Giving augmented reality (AR) a whirl at Spark's new Innovation Studio in central Auckland. Photo / Supplied
Spark went on a next-generation technology promotional push this week.
The telco presented to analysts on the future of its information technology and managed services operation, which now accounts for around a third of its business, or about $1.1 billion of its annual revenue, from a total addressable market ofaround $6b.
It expects compound annual growth of 4 to 6 per cent in the sector until 2023 as businesses rapidly digitise and shift to the cloud, spurred, in part, "by Covid-19". But it expects its own IT and managed services business to grow at 5 to 10 per cent.
Spark also launched its new "Innovation Studio" in central Auckland, designed to showcase smart sensors, and how they can be linked to the cloud over Spark's Internet of Things (IoT) network to detect the likes of noise, vibration, moisture levels, traffic flow or when a bin needs emptying.
Conspicuously, Spark named Amazon's cloud unit, Amazon Web Services (AWS) as its Innovation Studio cloud provider. And it announced that, "Together, Spark and AWS will explore and build IoT solutions for New Zealand companies".
In terms of IT and managed services, a Spark presentation by customer director Grant McBeath, product director Tessa Tierney and CFO Stefan Knight said it expects "most market growth will come from the cloud market, with strong growth in public cloud and the services that support customers' digital transformations."
Spark acknowledged that there will be increasing price pressure in the public cloud - or shared space in giant data centre operations. The global public cloud is dominated by AWS and Microsoft - although in Australasia, the half Infratil-owned Canberra Data Centres (CDC) has also become a major player.
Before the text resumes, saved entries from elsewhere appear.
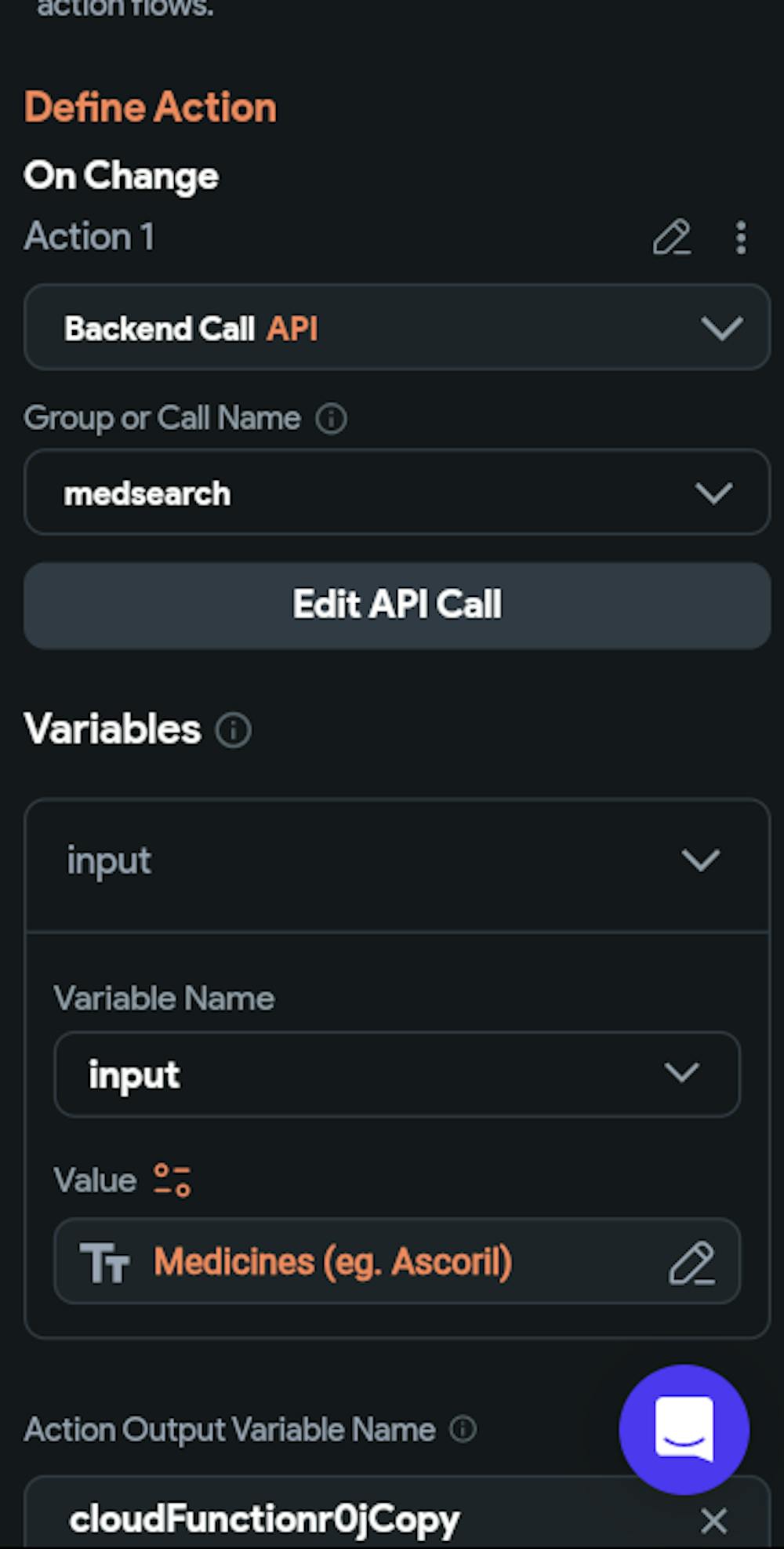Click the Variables info icon
784x1549 pixels.
click(233, 730)
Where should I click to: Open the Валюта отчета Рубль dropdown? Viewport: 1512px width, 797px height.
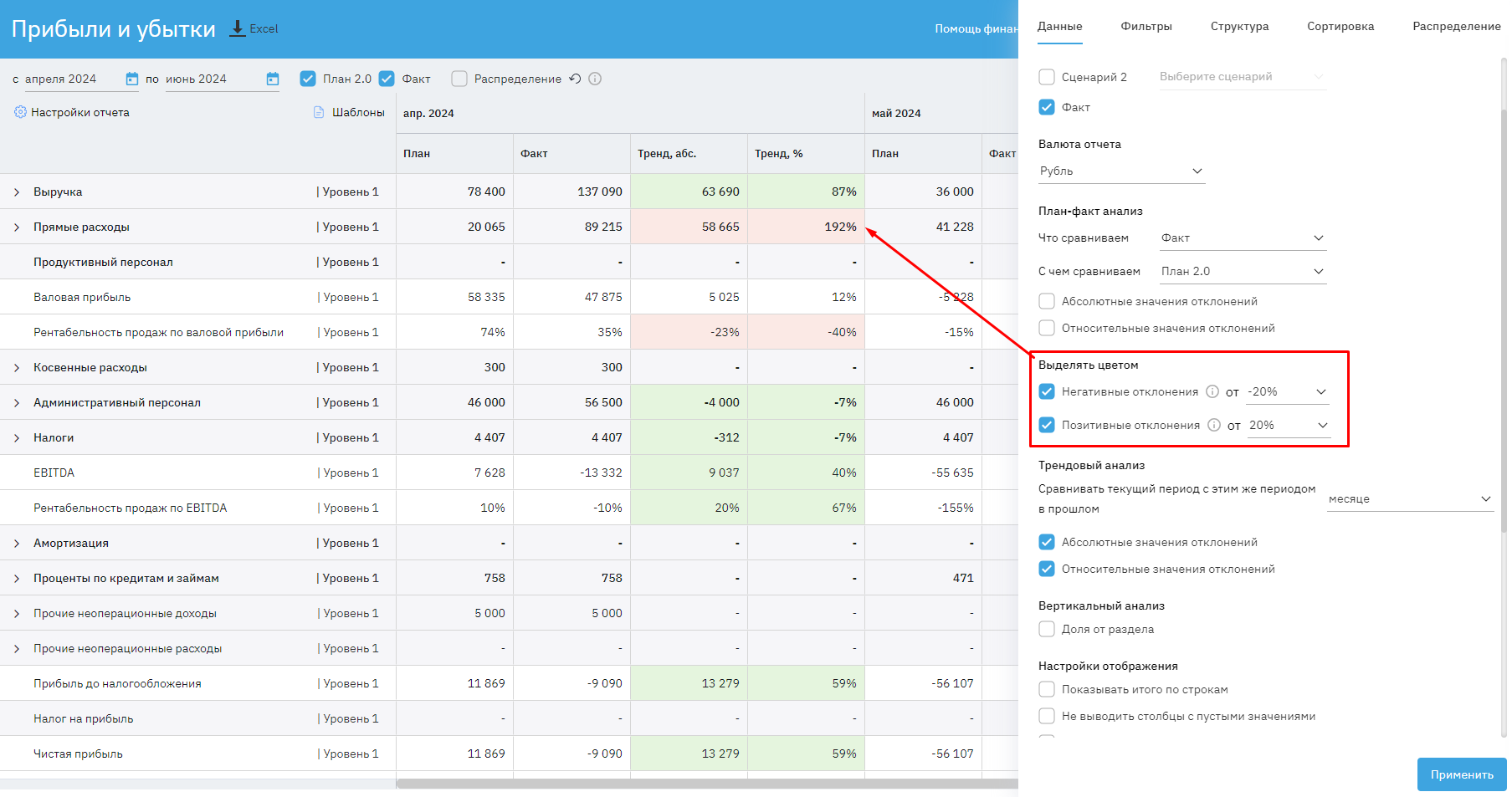tap(1120, 171)
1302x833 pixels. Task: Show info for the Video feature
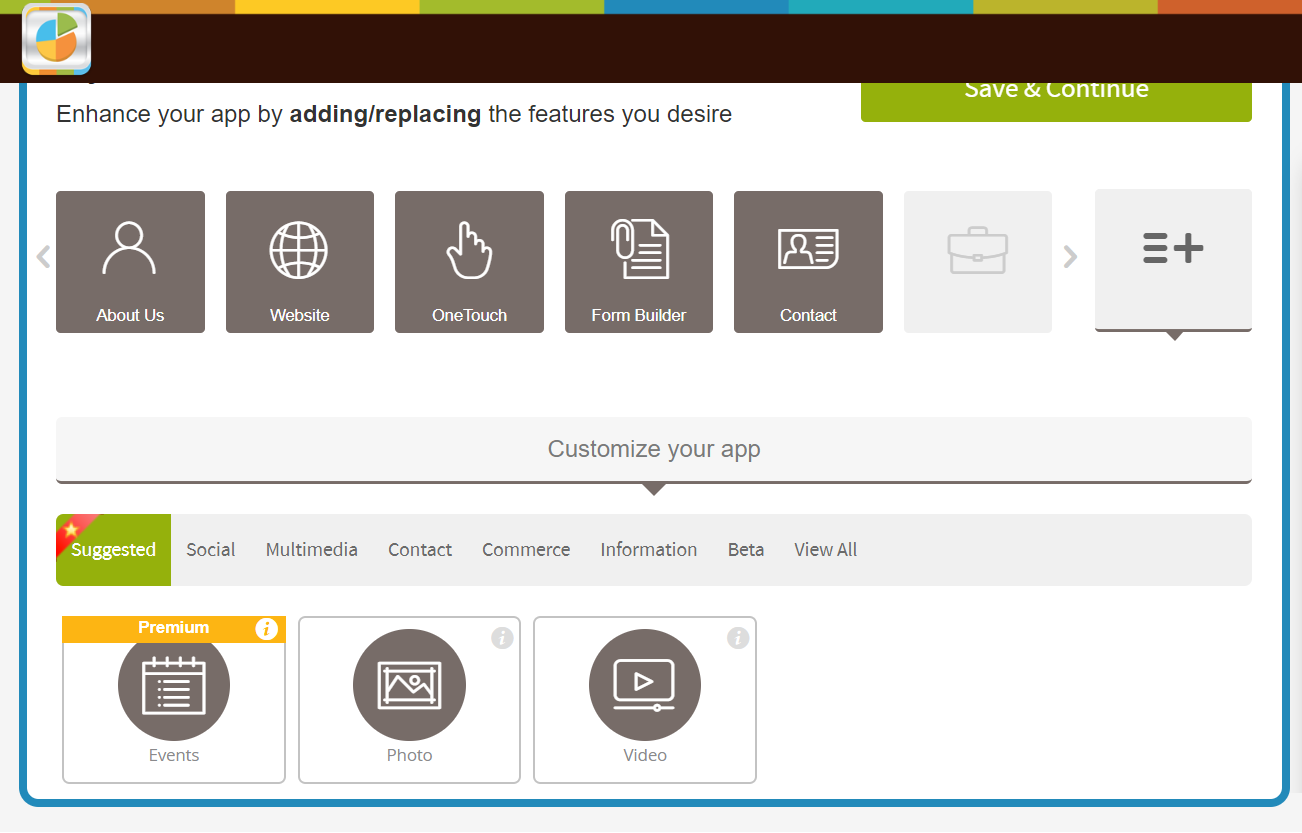738,638
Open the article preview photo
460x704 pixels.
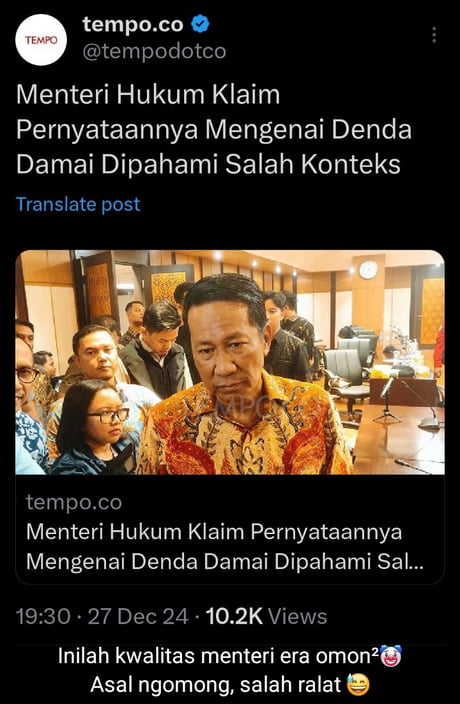pyautogui.click(x=230, y=362)
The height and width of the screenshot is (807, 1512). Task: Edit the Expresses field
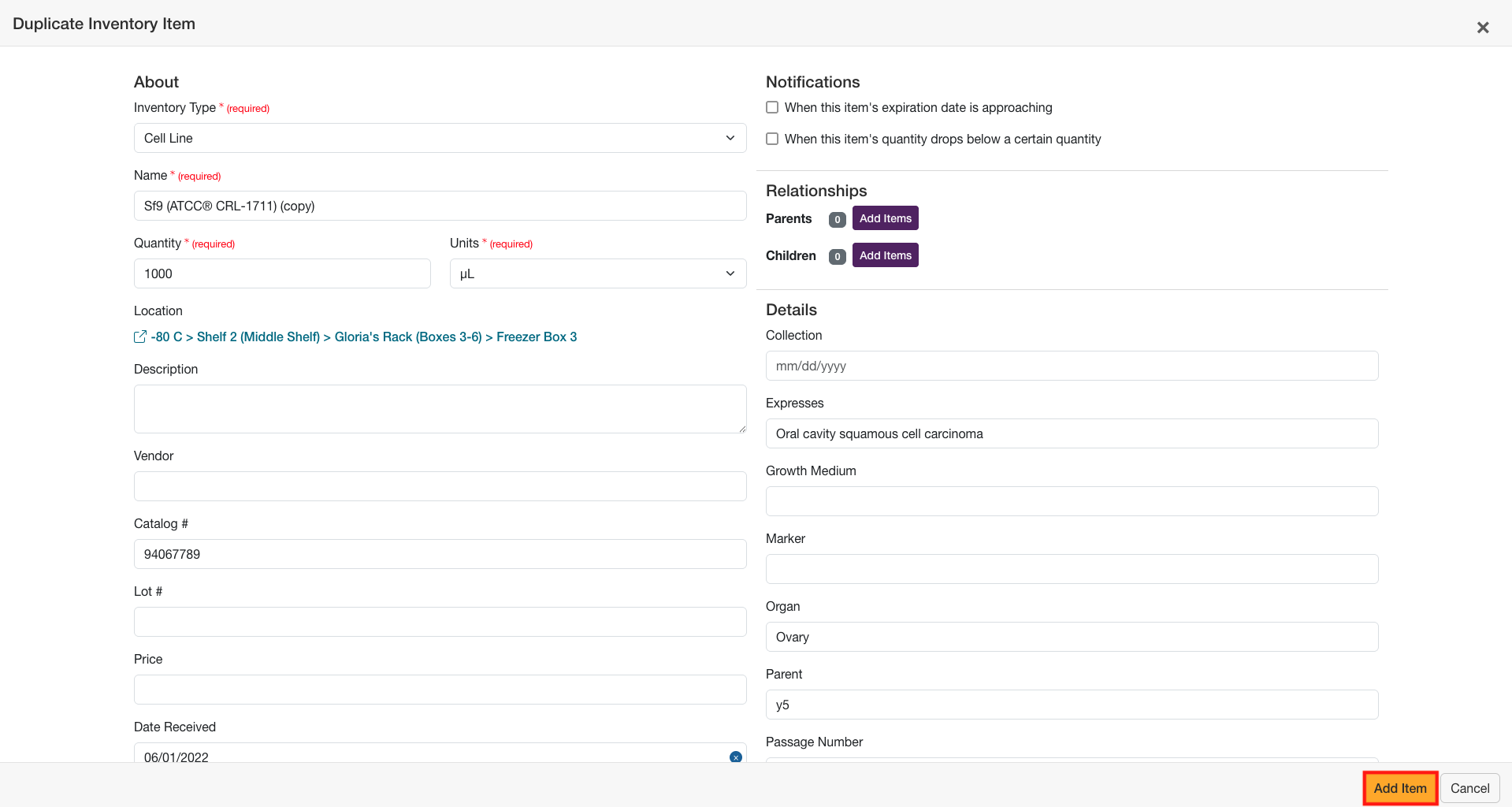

CDC recently announced plans for two giant or "hyperscale" data centres in Auckland, and a $300m build is now under way. Microsoft is also building three server farms in the city, with an undisclosed budget somewhere over the Overseas Investment Office threshold of $100m.
The hyperscale data centres - the first seen in NZ, given Google and AWS have yet to come closer than Sydney - will be attractive for the public cloud, partly because an on-shore server farm dispenses with data sovereignty issues. And partly because on the internet, geography is destiny, and the closer a data centre, the faster and cheaper it is for a business to connect to it.
Against this downward price pressure, Spark points out that only about 25 to 30 per cent of NZ businesses have moved their software to the cloud.
And, more broadly, Spark's pitch is that it will take up the slack with higher-margin networking services and IT consulting - it recently launched a new consulting group called Leaven - and that it can act as a one-stop-shop for organisations who want to spread their operations over the public cloud, the private cloud (for example, a company having its own dedicated hardware with a shared server farm) and on-school "on-premise" computing, where some or all of an organisation's servers in their own office.
Spark says its across-the-board approach will allow its IT and managed services business to grow faster than the total market, at least, at least if it can keep cutting costs and nurture its partnerships with the hyperscale data centre operators, which will involve a delicate dance of sometimes competing with, and sometimes partnering with, the likes of AWS and Microsoft - remembering the telco also runs its own data centre business.
So what's the verdict? Jarden analysts Arie Dekker and Grant Lowe upgraded Spark from "overweight" to "buy" after the investor briefing, and nudged up their 12-month target price to $4.73.
As well as giving Spark's cloud strategy a tick - with the qualification that it must continue to reduce labour costs and increase automation - the pair say the telco can boast "strong execution in its core business" and "an attractive [dividend] yield that looks well supported over the next few years".
Dekker and Lowe says Spark is well placed to benefit from NZ businesses' move to the cloud through various services to support that transition, and its broader partnerships in what they says is still a "reasonably fragmented" market.
Spark shares were up 0.23 per cent to $4.42 in late trading. The stock is up 7.5 per cent over the past year.